• _PROBLEM SET_
(A) Rewrite the stretch of the tidy data text from "- Each variable" through "same underlying attribute.", using "record" in place of "row".
(B) In the tidy data text, which measurements are named as things a single weather observation might include?

Hadley Wickham defines "tidy data" as follows:

- Each variable forms a column that contains values specific to that variable. 


- Each observation forms a row


- Each type of *observational unit* forms a table


A __variable__ contains all values that measure the same underlying attribute.


An __observation__ contains all values measured across attributes for a single "unit", __where the "unit" of observation is defined by your domain knowledge for the given data set__. (In other words, it is up to __you__ as a data analytics practitioner to specify how a valid observation should be defined for the data you are working with, and you need to use your __domain knowledge__ to help you come up with your definition of what constitutes a single __"observation"__.)


\*\* Note that __multiple variables may be part of a single 'tidy' observation__ \*\*: For example, a weather observation taken at a specific time of day might include measurements such as temperature, wind speed, relative humidity, and cloud cover.  The fact that they are all recorded together does not mean that the individual variable values need to be stored in separate rows. As long as they are housed within distinct columns and labeled properly, we can have multiple variables within a single 'tidy' observation.


### Attributes of "Messy" Data Sets

- 1) Column headers are __values__ instead of variable names.


- 2) Data values for multiple variables are contained within a single column.


- 3) Variables are found within __both__ rows and columns instead of being confined to a single column.


- 4) Multiple types of observational units have been placed within the same data table.


- 5) A single observational unit is spread across __multiple__ tables


For now, we're primarily concerned with items 1, 2, and 3.

• _DATA LINES_
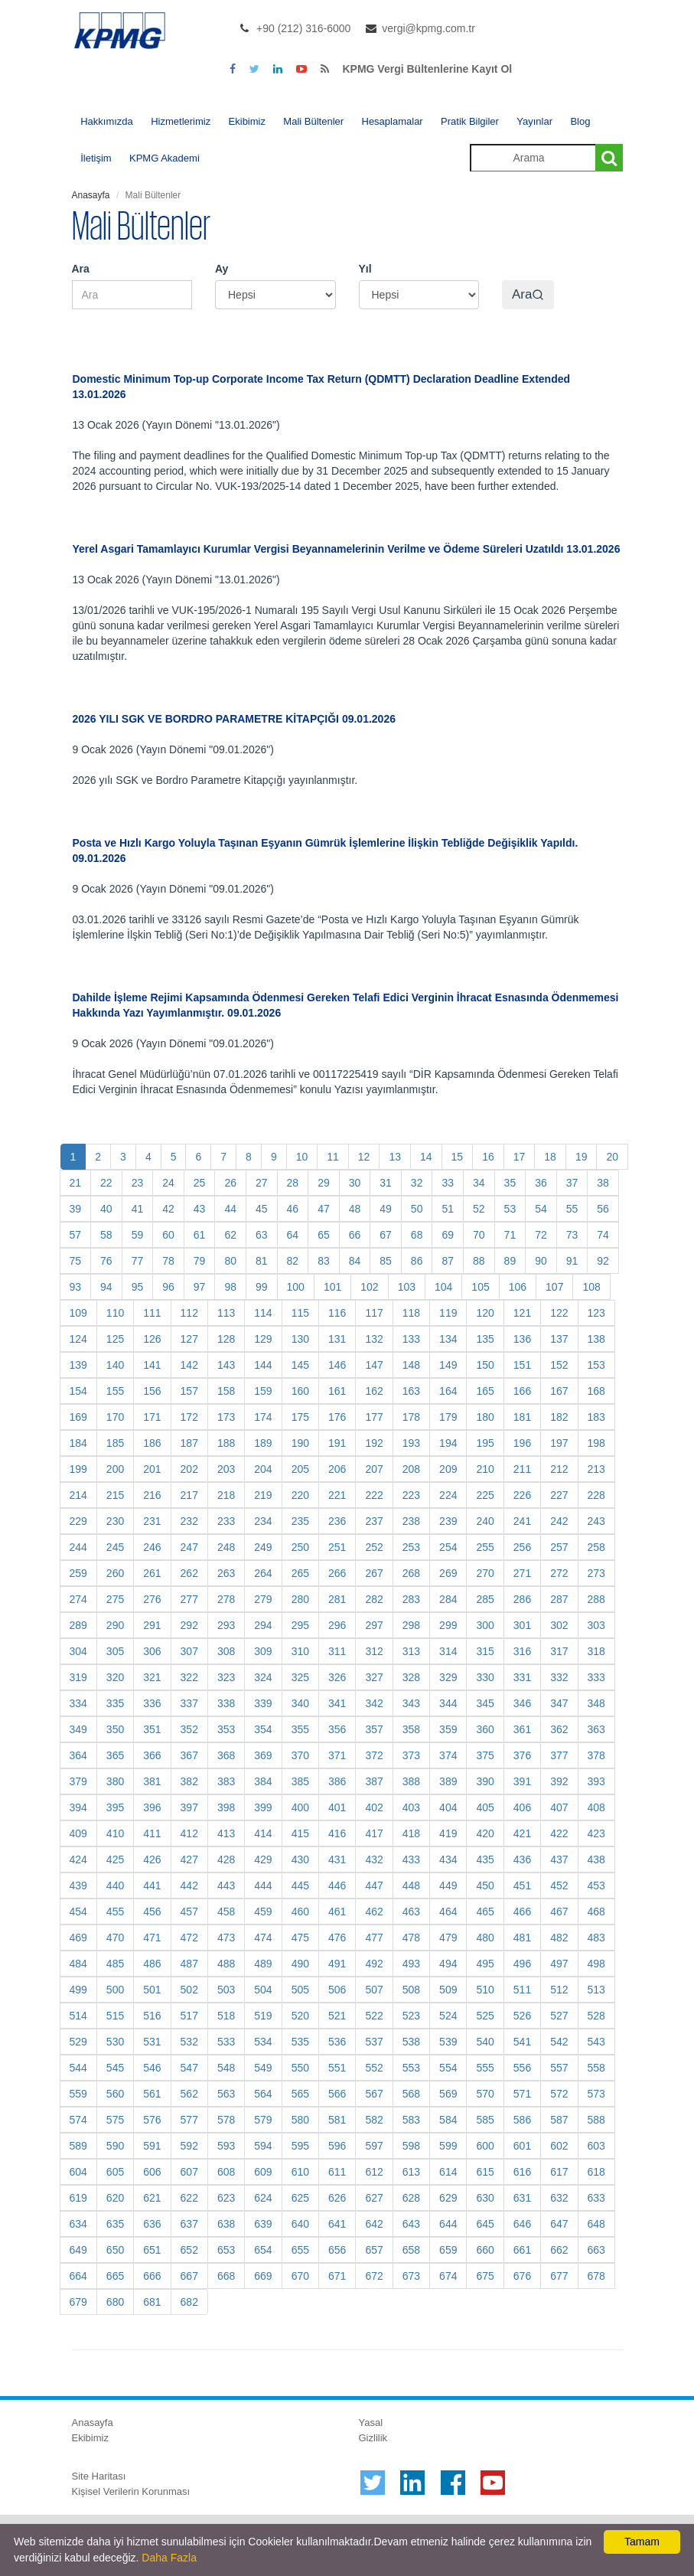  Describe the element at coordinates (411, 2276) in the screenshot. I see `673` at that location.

• _IN RESPONSE_
(A)
- Each variable forms a column that contains values specific to that variable. 


- Each observation forms a record


- Each type of *observational unit* forms a table


A __variable__ contains all values that measure the same underlying attribute.

(B) Temperature, wind speed, relative humidity, and cloud cover.